* _GIVEN TEXT_
━━━━━━

Given a sparse matrix listing, what's the best way to calculate the cosine similarity between each of the columns (or rows) in the matrix? I would rather not iterate n-choose-two times.
Say the input matrix is:
A=
[0 1 0 0 1
0 0 1 1 1
1 1 0 1 0]
The sparse representation is:
A =
0, 1
0, 4
1, 2
1, 3
1, 4
2, 0
2, 1
2, 3
In Python, it's straightforward to work with the matrix-input format:
import numpy as np
from sklearn.metrics import pairwise_distances
from scipy.spatial.distance import cosine
A = np.array(
[[0, 1, 0, 0, 1],
[0, 0, 1, 1, 1],
[1, 1, 0, 1, 0]])
dist_out = 1-pairwise_distances(A, metric="cosine")
dist_out
Gives:
array([[ 1. , 0.40824829, 0.40824829],
[ 0.40824829, 1. , 0.33333333],
[ 0.40824829, 0.33333333, 1. ]])
That's fine for a full-matrix input, but I really want to start with the sparse representation (due to the size and sparsity of my matrix). Any ideas about how this could best be accomplished?

━━━━━━

Entries on target coordinates:
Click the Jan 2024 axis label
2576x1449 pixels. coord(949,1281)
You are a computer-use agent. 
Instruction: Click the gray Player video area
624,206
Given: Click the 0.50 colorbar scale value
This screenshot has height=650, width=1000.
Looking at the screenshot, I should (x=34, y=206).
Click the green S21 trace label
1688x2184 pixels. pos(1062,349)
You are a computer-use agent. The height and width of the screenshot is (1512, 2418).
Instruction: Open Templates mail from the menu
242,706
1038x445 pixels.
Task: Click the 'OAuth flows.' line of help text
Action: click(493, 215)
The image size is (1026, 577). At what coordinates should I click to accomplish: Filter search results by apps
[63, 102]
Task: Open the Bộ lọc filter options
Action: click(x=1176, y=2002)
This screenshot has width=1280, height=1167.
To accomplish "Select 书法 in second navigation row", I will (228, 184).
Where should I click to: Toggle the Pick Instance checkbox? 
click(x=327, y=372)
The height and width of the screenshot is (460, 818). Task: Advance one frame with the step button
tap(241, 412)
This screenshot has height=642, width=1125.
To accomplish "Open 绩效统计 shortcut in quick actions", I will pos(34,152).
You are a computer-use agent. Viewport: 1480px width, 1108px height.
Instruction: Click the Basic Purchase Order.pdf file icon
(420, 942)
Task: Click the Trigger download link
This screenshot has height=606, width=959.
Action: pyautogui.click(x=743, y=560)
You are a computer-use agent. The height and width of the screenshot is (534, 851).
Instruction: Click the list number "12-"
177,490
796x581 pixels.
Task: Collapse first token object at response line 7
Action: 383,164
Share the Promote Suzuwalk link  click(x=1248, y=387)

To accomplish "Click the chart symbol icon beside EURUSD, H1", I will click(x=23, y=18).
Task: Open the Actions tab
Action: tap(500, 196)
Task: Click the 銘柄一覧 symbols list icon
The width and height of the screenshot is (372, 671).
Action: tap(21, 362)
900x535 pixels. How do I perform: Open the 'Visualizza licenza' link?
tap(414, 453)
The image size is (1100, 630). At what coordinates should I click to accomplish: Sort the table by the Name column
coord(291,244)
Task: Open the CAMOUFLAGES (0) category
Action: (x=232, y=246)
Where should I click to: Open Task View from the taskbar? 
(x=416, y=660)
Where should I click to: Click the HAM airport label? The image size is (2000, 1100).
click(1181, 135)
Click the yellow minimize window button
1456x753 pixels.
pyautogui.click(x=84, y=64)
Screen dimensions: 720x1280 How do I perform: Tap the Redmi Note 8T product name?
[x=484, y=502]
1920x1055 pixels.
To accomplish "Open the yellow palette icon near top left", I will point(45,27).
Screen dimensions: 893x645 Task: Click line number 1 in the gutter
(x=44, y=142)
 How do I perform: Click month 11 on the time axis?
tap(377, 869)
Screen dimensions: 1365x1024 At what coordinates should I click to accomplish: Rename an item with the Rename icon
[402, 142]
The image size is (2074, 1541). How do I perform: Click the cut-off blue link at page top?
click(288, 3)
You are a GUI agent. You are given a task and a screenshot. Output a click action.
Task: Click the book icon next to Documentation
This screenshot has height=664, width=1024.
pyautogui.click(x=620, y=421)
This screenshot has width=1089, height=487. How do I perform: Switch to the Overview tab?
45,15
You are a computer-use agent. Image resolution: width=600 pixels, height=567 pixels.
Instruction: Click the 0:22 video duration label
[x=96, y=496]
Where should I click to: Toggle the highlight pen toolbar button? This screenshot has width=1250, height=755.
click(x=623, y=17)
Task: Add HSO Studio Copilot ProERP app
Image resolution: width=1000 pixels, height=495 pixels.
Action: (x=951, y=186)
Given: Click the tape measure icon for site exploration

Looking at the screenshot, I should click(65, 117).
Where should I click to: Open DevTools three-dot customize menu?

━━━━━━

* _EXERCISE AIM_
Which scikit-learn function does the cosine similarity text use to compute the distances?

* _RESULT OF THIS EXERCISE_
pairwise_distances, called with metric="cosine"